The algorithm used to set credit limits for the new Apple Card will be the subject of an official investigation, following tweets from a tech entrepreneur blasting the company for gender discrimination.
New York's Department of Financial Services confirmed that an investigation was being conducted.
He said that as soon as he raised the issue his wife's credit limit was increased.
"Our credit decisions are based on a customer's creditworthiness and not on factors like gender, race, age, sexual orientation or any other bias prohibited by law", the statement read.
Launched with Goldman Sachs and Mastercard in August, Apple Card is both a digital and physical credit card that requires no number, CVV security code, expiration date or signature on the card. It became available in the USA in August. They continued, "any algorithm, that intentionally or not results in discriminatory treatment of women or any other protected class of people violates NY law". One such person was none other than Steve Wozniak, the co-founder of Apple, who was also concerned as to why he had been approved for 10X the credit limit his wife was given.
Hansson's original tweet was shared nearly 5,000 times and garnered a lot of attention, including from the New York Department of Financial Services, who have confirmed that they will be investigating to see if the algorithm is inherently gender-biased.
In an email, Goldman said Apple Card applicants were evaluated independently, according to income and creditworthiness, taking into account factors such as personal credit scores and personal debt.
"The same thing happened to us", Wozniak wrote. It's big tech in 2019.
A spokesman for Mastercard, which provides support for Apple Card's global payments network, did not respond to a request for comment Saturday.
He said that customer service employees were unable to explain why the algorithm had designated her to be less creditworthy but had assured his wife that the bank was not discriminating against women. Now, there's a probe to figure out whether Goldman Sachs is engaging in gender bias as applications for the Apple Card are submitted.

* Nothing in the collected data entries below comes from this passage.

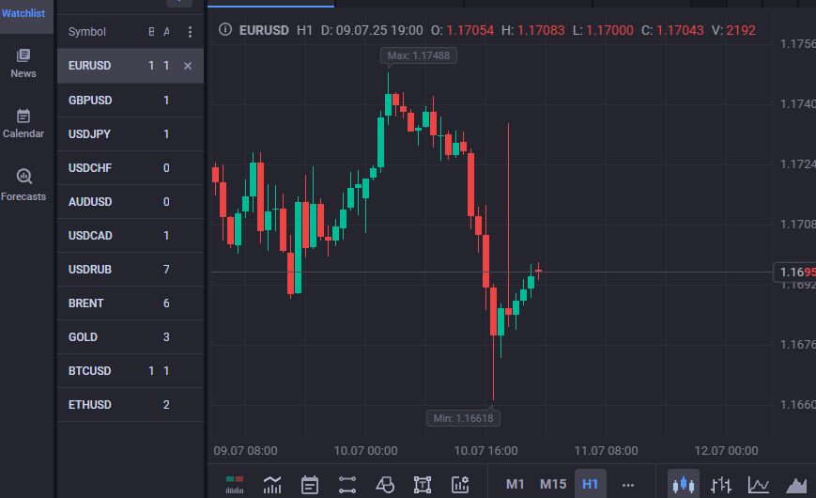Image resolution: width=816 pixels, height=498 pixels.
Task: Switch to line chart type
Action: (759, 485)
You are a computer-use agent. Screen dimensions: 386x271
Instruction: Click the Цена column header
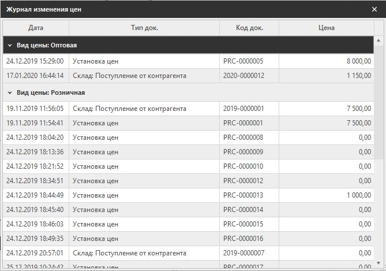pyautogui.click(x=327, y=28)
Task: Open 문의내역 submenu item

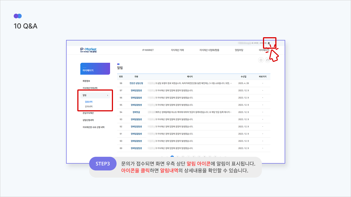Action: (x=89, y=106)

The firestorm kicked off late last week when Ruby on Rails creator David Heinemeier Hansson indicated on Twitter that his Apple Card credit limit was twenty times that offered to his wife, even though the couple has been married for many years, file joint tax returns, and live in a community property state where all income and assets acquired while married are considered jointly owned. He said that didn't make up for the flawed algorithm used by Apple Card.